(DATA EXTRACT Opens)

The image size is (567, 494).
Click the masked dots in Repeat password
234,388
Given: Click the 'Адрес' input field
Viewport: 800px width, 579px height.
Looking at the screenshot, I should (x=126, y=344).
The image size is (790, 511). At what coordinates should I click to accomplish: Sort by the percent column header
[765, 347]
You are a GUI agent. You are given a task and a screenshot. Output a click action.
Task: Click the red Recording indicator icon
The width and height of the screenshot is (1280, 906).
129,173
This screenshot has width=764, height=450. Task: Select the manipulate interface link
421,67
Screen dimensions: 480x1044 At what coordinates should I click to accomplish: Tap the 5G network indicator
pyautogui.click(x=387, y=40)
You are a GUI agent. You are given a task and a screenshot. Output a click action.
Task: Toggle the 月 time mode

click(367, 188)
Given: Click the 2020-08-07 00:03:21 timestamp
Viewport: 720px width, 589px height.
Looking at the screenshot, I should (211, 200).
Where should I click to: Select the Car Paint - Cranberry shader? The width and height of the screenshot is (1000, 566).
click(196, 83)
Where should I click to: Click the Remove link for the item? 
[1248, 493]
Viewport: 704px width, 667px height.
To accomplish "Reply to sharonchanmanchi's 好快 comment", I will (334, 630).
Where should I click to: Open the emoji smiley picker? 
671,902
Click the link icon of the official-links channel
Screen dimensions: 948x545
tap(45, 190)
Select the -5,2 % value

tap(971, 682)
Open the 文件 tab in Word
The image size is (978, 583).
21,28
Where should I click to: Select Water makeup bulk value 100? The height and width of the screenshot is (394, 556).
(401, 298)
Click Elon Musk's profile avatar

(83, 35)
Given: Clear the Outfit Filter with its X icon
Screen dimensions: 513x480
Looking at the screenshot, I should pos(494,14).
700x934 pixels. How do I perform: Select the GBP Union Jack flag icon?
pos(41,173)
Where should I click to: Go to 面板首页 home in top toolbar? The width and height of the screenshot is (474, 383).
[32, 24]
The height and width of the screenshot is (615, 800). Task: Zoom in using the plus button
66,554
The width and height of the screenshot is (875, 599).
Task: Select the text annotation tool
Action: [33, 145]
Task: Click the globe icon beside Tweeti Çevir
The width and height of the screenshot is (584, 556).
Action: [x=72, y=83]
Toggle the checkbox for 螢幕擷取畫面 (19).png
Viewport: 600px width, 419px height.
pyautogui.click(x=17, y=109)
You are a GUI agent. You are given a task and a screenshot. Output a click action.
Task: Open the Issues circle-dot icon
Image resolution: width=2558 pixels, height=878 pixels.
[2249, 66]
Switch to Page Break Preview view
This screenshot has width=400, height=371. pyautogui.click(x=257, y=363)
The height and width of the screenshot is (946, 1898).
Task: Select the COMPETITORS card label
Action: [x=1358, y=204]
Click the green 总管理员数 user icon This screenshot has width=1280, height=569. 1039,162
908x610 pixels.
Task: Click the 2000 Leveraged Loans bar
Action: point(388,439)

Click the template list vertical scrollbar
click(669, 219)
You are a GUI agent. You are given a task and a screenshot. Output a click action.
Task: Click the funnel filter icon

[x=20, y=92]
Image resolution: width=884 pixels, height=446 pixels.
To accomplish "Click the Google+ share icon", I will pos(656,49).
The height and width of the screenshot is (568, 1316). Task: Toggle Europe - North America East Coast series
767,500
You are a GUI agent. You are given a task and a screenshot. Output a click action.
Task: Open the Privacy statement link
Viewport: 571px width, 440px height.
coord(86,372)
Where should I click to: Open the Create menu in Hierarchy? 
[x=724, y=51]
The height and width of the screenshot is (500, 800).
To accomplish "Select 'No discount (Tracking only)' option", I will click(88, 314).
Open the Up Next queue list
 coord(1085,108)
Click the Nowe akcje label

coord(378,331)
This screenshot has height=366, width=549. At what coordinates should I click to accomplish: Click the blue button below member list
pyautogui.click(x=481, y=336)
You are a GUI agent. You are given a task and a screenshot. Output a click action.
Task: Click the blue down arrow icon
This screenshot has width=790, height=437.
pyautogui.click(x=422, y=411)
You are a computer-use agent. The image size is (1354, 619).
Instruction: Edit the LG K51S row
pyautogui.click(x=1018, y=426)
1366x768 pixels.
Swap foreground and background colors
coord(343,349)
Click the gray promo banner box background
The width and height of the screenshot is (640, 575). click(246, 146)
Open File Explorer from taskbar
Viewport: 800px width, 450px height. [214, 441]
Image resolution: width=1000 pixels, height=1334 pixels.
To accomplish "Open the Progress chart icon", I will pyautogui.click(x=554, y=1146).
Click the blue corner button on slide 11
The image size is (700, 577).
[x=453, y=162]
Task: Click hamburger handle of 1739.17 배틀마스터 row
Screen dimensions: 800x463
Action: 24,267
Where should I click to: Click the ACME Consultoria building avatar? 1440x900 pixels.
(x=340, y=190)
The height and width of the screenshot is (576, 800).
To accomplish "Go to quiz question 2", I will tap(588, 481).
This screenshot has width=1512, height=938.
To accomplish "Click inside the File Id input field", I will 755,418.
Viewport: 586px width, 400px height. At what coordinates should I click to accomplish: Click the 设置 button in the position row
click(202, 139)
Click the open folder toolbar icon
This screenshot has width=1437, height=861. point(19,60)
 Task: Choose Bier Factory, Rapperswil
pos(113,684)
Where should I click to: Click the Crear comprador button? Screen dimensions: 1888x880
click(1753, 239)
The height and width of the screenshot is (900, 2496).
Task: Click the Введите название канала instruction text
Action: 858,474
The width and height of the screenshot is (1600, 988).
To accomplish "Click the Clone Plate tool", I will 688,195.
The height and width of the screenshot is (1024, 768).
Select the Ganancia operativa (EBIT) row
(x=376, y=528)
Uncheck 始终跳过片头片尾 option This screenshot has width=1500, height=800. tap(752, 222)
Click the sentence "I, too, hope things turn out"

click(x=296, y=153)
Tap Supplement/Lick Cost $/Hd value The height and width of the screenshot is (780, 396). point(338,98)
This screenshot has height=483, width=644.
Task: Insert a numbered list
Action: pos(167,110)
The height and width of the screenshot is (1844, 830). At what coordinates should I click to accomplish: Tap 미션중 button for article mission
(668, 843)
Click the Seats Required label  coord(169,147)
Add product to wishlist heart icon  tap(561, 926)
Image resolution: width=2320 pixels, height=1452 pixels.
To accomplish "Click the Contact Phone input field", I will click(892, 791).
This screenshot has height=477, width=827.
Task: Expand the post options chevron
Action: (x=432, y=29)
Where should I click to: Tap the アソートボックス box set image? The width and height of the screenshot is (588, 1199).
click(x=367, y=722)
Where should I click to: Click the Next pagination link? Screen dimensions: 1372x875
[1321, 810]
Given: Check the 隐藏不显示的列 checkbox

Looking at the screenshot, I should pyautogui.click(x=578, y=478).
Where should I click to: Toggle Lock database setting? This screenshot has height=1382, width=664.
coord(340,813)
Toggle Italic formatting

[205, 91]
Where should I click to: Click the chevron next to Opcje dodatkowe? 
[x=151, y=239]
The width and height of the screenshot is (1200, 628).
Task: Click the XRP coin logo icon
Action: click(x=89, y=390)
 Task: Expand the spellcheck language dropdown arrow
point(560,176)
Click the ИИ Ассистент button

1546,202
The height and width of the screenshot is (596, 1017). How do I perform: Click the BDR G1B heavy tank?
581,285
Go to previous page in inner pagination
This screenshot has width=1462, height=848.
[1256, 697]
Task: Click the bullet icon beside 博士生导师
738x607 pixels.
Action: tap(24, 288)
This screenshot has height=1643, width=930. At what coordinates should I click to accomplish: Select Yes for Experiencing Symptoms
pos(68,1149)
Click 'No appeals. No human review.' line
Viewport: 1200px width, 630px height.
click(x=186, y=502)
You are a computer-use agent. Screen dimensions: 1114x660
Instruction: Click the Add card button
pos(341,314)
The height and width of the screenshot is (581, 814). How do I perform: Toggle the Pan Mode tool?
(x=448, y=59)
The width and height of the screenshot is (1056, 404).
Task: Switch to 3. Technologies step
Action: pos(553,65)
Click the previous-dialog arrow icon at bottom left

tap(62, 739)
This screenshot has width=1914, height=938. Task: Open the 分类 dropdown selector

(DATA EXTRACT Closes)

◆ **EXERCISE DESCRIPTION**: After going through the entries, say how many lines contain the string "computer". Nothing else belongs in the reply.

◆ **SOLUTION FOR THIS PROBLEM**: 2